-------- Data provided --------
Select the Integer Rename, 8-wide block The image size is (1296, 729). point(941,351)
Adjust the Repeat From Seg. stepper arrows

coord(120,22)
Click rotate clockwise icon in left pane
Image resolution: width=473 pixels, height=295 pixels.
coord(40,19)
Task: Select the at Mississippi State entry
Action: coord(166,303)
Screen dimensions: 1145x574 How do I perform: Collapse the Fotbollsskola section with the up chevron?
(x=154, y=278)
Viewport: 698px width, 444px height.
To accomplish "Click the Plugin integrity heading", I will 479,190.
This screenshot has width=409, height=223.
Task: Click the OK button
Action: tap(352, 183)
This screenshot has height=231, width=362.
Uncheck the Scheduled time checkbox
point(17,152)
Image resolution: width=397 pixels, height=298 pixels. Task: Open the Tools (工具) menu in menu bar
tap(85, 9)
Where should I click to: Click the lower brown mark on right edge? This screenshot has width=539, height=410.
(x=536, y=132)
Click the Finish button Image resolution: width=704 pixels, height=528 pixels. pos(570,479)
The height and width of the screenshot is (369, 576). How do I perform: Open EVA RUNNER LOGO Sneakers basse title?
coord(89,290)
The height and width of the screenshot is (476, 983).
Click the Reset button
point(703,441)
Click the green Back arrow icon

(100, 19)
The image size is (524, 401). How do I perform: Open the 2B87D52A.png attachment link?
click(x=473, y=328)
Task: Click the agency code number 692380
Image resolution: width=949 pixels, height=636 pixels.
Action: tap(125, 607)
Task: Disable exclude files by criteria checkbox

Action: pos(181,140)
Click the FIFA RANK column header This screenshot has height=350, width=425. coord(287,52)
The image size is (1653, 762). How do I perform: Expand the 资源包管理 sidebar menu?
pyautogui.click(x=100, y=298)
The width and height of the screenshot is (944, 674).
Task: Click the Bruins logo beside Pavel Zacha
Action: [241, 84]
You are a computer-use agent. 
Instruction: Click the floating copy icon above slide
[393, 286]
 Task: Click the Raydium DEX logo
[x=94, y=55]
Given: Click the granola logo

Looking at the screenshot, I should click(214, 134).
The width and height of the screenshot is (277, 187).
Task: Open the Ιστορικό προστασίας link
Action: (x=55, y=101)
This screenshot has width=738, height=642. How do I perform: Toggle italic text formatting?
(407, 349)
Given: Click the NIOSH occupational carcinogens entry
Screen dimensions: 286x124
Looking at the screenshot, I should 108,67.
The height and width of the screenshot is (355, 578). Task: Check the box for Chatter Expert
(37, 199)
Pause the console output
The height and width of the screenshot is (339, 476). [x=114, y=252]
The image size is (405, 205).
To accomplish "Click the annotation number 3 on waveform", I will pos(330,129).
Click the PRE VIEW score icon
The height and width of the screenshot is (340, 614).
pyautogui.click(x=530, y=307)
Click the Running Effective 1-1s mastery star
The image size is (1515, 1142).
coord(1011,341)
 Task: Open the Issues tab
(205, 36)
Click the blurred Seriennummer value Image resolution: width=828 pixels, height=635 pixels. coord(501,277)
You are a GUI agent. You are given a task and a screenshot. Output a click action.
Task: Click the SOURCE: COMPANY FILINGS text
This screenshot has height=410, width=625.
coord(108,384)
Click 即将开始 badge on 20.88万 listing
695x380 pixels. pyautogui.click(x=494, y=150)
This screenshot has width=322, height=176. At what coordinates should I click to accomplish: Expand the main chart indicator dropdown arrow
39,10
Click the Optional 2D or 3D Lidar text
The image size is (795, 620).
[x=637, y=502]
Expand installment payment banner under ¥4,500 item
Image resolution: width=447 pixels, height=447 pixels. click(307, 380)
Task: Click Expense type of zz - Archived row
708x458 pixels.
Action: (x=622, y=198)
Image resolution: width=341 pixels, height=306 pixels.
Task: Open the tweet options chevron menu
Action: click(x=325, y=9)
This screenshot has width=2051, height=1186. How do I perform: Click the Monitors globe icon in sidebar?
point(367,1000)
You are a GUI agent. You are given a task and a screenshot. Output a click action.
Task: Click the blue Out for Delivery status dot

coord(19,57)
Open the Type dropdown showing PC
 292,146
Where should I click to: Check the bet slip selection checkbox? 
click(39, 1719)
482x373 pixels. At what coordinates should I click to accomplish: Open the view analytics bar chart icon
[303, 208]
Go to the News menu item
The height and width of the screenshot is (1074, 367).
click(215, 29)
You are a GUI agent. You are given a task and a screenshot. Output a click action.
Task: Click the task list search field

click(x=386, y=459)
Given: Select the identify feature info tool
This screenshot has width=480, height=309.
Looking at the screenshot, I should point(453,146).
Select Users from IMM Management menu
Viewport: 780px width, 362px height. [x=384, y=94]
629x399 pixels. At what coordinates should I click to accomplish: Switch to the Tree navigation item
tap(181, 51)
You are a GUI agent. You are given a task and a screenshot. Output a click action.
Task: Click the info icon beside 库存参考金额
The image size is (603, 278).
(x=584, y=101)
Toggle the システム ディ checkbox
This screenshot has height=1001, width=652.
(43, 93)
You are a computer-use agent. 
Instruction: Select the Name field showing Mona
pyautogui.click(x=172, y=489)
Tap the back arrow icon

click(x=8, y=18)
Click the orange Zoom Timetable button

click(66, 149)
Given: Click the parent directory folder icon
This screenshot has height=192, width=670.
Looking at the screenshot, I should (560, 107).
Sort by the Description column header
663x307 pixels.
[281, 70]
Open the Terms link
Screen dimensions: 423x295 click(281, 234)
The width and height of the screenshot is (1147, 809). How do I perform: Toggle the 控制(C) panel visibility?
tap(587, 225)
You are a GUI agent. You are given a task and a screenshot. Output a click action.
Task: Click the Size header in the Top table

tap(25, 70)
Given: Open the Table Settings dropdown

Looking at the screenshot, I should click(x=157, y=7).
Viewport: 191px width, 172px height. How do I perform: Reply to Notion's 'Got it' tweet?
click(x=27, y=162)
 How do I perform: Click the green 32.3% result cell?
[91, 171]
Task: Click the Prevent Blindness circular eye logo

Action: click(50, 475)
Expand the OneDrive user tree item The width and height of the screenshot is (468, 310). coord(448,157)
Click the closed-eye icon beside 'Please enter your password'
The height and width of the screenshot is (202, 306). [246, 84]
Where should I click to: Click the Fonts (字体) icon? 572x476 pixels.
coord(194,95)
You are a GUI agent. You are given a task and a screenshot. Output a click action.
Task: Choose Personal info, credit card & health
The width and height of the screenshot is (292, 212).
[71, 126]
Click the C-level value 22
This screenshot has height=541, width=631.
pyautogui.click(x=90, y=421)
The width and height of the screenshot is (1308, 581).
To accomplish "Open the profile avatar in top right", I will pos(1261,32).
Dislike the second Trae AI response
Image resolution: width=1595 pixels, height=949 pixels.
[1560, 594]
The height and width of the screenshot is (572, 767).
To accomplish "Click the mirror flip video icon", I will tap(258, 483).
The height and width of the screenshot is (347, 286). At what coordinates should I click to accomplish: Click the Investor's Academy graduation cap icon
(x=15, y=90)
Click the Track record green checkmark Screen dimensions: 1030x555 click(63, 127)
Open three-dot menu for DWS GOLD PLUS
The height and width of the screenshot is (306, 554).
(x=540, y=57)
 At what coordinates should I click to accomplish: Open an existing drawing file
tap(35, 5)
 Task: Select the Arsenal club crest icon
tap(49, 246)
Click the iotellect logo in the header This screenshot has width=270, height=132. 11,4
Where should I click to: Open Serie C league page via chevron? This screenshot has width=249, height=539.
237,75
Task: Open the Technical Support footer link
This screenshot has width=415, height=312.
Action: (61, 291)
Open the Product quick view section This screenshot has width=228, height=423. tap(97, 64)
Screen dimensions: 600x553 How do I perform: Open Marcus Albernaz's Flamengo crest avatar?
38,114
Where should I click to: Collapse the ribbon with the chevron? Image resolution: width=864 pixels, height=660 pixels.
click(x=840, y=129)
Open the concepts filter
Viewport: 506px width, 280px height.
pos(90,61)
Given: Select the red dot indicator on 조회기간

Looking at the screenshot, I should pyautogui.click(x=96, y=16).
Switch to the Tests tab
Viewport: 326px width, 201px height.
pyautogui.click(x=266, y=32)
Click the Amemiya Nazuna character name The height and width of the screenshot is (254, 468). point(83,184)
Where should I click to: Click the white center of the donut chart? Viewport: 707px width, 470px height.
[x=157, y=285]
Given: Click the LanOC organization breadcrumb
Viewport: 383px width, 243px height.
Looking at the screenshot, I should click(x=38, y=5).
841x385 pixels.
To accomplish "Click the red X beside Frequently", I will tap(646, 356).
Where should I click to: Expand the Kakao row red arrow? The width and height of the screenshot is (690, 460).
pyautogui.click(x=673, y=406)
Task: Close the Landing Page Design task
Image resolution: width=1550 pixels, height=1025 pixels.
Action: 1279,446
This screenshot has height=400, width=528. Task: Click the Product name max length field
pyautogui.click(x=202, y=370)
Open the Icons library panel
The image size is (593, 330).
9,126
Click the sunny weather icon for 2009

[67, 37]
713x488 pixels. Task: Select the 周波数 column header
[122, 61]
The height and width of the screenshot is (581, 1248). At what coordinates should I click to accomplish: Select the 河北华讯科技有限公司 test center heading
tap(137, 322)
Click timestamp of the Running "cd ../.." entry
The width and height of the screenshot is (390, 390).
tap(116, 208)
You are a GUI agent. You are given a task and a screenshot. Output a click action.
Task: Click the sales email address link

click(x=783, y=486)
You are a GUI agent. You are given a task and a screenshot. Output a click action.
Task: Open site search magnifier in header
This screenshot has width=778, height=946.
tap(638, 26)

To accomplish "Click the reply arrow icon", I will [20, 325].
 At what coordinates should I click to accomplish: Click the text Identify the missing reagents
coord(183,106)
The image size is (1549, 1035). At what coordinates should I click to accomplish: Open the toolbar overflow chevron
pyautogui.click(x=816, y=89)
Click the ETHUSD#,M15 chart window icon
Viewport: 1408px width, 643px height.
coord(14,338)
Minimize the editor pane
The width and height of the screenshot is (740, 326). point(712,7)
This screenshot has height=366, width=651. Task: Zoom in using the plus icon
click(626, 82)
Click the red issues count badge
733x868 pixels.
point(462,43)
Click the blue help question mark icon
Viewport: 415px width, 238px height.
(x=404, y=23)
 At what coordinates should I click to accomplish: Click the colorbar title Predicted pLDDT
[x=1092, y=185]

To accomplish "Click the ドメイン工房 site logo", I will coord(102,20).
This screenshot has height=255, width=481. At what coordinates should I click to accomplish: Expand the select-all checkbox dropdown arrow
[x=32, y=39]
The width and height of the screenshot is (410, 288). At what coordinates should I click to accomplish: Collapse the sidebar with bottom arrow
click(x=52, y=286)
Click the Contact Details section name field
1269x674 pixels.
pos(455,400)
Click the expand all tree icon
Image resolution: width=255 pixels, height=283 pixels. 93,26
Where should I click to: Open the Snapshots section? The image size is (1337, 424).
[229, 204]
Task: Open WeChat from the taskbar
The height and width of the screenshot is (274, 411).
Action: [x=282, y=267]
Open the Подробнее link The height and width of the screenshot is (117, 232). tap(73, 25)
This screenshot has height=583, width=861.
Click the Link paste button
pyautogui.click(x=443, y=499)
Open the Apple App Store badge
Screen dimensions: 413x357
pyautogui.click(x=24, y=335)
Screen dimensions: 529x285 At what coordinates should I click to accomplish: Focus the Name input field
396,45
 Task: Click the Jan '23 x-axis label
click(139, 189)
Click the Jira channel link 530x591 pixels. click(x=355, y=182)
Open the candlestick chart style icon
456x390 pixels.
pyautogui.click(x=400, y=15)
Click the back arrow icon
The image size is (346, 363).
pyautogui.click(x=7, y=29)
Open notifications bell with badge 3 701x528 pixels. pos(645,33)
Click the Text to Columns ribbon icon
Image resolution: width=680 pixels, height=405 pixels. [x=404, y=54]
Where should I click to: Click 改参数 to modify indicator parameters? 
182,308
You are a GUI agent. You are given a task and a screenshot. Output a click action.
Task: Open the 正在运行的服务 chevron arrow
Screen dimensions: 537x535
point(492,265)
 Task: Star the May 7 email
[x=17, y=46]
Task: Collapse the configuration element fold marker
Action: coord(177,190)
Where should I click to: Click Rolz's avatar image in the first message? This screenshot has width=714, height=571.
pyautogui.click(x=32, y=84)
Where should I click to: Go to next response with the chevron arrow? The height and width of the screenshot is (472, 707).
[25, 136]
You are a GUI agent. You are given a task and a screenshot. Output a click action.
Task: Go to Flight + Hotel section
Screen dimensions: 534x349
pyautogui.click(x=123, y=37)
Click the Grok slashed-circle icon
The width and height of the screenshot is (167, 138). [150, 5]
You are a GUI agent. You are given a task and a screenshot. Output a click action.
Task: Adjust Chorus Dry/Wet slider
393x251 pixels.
--------
> _What the task asks_
For the string "number", search the preceding data and copy every line that includes it.

> _Answer below_
Task: Click the agency code number 692380
To accomplish "Click the annotation number 3 on waveform", I will pos(330,129).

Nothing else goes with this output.